It is a theory that expectations about market conditions are based in somewhat imperfect perceptions of how recent events might affect the future, and with less than perfect rationality.

Despite the qualitative nature of this new paradigm, the Adaptive Markets Hypothesis offers a number of surprisingly concrete implications for the practice of portfolio management. Based on evolutionary principles, the Adaptive Markets Hypothesis implies that the degree of market efficiency is related to environmental factors characterizing market ecology such as the number of competitors in the market, the magnitude of profit opportunities available, and the adaptability of the market participants. According to Andrew W. Lo, the Adaptive Markets Hypothesis can be viewed as a new version of the efficient market hypothesis, derived from evolutionary principles.

The AMH paradigm views markets as ecological systems in which different groups or "species" compete for scarce resources. The system will tend to exhibit cycles in which competition depletes existing resources (trading opportunities), but new opportunities then appear.

Under the Adaptive Markets Hypothesis (AMH) investment strategies will under go cycles of profitability and loss in response to changing business conditions, the number of competitors entering and exiting the industry, and the type and magnitude of profit opportunities available. As opportunities shift, the affected populations will also shift.

The AMH has a number of concrete implications for the alternative investment industry. The first implication is that contrary to the classical EMH, arbitrage opportunities do exist from time to time in the AMH, for without such opportunities there would be no incentive to gather information, and price discovery aspect of financial markets would collapse.

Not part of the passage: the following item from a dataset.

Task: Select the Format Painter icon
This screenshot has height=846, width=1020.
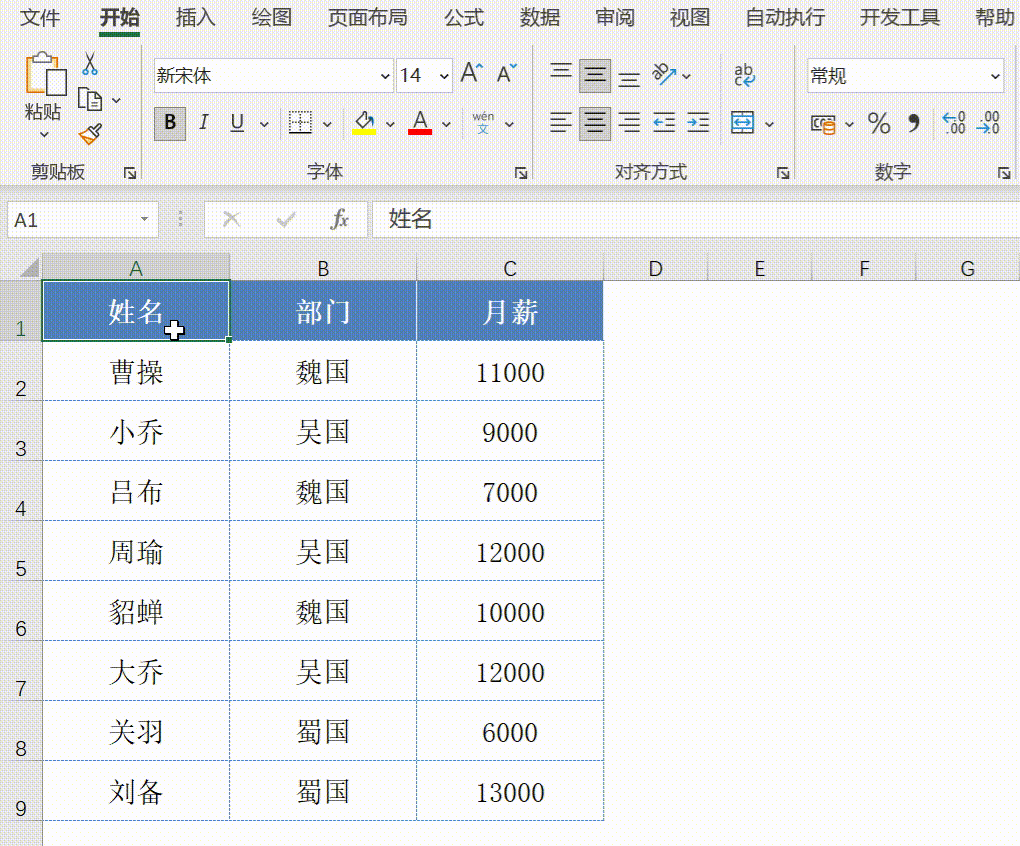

As long as there is an active liquid financial markets there will be profit opportunities. However as traders exploit them, they will disappear. I believed that new opportunities are continually being created as traders die out, as others are born, and as institutions and business conditions change.

In the past decades, the efficient market hypothesis, which had been near dogma since the early 1970s, has taken some serious body blows and will continue to do so.

The Adaptive Markets Hypothesis (AMH) is a much better model. Rather than the inexorable trend towards higher efficiency predicted by the EMH, the AMH implies considerably more complex market dynamics, with cycles as well as trends, panics, manias, bubbles, crashes, and other phenomena routinely witnessed in natural market ecologies

The second implication is that trading strategies also wax and wine, performing well under certain market conditions and performing poorly in order market conditions

The third implication is that innovation is the key to survival

Finally, the AMH has a clear implication for all financial market participants:

Survival is the only objective that matters. While profit maximization, utility maximization, and general equilibrium are certainly relevant aspects of the market ecology, the organizing principle in determining the evolution of markets and financial technology is simply survival

Let us now look at three prediction of the AMH:

Profit opportunities will generally exist in financial markets.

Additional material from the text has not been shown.